A medida busca atualizar a interpretação da Justiça do Trabalho, em sintonia com a reforma trabalhista (Lei 13.467/2017) e com decisões recentes do Supremo Tribunal Federal (STF), especialmente em casos com repercussão geral ou controle de constitucionalidade.
À reportagem, juristas explicaram o que muda na prática para trabalhadores e empresas em temas como salários, jornada, férias, plano de cargos, terceirização e outros pontos centrais das relações de trabalho.
No caso das férias, o advogado Thiago Caron, especialista em Direito Previdenciário e Trabalhista, explicou que iniciar no sábado era indevido, pois prejudicava o descanso do trabalhador.
“Mas afinal, o que muda? A CLT (Consolidação das Leis do Trabalho) não proíbe o início das férias no sábado, e a jurisprudência passou a considerar a prática regular. Assim, as empresas podem programar férias aos sábados sem risco de nulidade”.

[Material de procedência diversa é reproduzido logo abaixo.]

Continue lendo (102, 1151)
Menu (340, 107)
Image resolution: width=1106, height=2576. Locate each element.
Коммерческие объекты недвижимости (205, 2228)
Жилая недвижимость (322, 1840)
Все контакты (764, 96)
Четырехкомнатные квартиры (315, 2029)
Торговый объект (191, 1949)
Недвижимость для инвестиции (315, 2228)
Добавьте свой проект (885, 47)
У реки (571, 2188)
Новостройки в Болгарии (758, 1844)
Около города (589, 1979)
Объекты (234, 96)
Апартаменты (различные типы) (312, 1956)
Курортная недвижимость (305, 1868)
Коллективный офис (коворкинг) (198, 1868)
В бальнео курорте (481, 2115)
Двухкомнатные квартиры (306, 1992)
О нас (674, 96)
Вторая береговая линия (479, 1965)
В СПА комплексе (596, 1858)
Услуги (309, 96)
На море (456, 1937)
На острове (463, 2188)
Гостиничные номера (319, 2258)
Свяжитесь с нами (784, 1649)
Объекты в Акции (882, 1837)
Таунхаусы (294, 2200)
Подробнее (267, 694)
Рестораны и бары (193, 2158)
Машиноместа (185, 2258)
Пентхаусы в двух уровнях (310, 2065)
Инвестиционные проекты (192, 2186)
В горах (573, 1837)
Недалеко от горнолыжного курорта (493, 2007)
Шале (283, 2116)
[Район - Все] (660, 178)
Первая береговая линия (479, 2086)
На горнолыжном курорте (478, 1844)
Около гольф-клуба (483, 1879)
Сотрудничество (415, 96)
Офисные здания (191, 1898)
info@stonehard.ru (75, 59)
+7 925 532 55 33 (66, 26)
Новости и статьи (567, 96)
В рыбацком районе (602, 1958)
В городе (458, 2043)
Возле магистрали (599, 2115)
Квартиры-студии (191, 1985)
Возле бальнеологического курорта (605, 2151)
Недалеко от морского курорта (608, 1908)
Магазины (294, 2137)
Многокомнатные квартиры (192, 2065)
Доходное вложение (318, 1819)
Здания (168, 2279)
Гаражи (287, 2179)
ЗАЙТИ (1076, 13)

No entendimento do advogado trabalhista Alberto Nemer Neto, a decisão do TST de cancelar 36 súmulas e orientações jurisprudenciais é um marco para o Direito do Trabalho contemporâneo.
“Mais do que uma mudança técnica, ela representa um realinhamento institucional com os princípios da Reforma Trabalhista e com as diretrizes constitucionais firmadas pelo STF”.
Para ele, ainda que de forma retardada — quase oito anos depois da reforma —, hoje se comprova que aqueles que afirmavam sua inconstitucionalidade de forma integral estavam equivocados.
“A atualização da jurisprudência fortalece a segurança jurídica, reduz litígios baseados em entendimentos ultrapassados e valoriza a negociação coletiva como um instrumento moderno e legítimo de regulação das relações de trabalho”, disse Alberto Nemer.
Segundo ele, para o setor produtivo, é uma sinalização clara de que o ambiente jurídico está mais coeso, previsível e em sintonia com as dinâmicas da economia real.
O advogado trabalhista Guilherme Machado destacou que a medida representa um avanço relevante na modernização do entendimento jurisprudencial da Corte, promovendo a necessária adequação às mudanças legislativas e aos posicionamentos firmados pelo STF — especialmente após a Reforma Trabalhista.
Alívio
“A notícia é boa em dois sentidos. Ela reforça a consolidação da Reforma Trabalhista que trouxe inúmeros benefícios, modernizações e flexibilizações para os laborais e empregadores.
Outro ponto é que, com o tempo, surgiram regras interpretativas que acabavam entrando em conflito com a Reforma. Isso gerava insegurança jurídica e, muitas vezes, incentivava ações trabalhistas oportunistas, baseadas em entendimentos antigos, sem considerar a hierarquia da nova legislação”.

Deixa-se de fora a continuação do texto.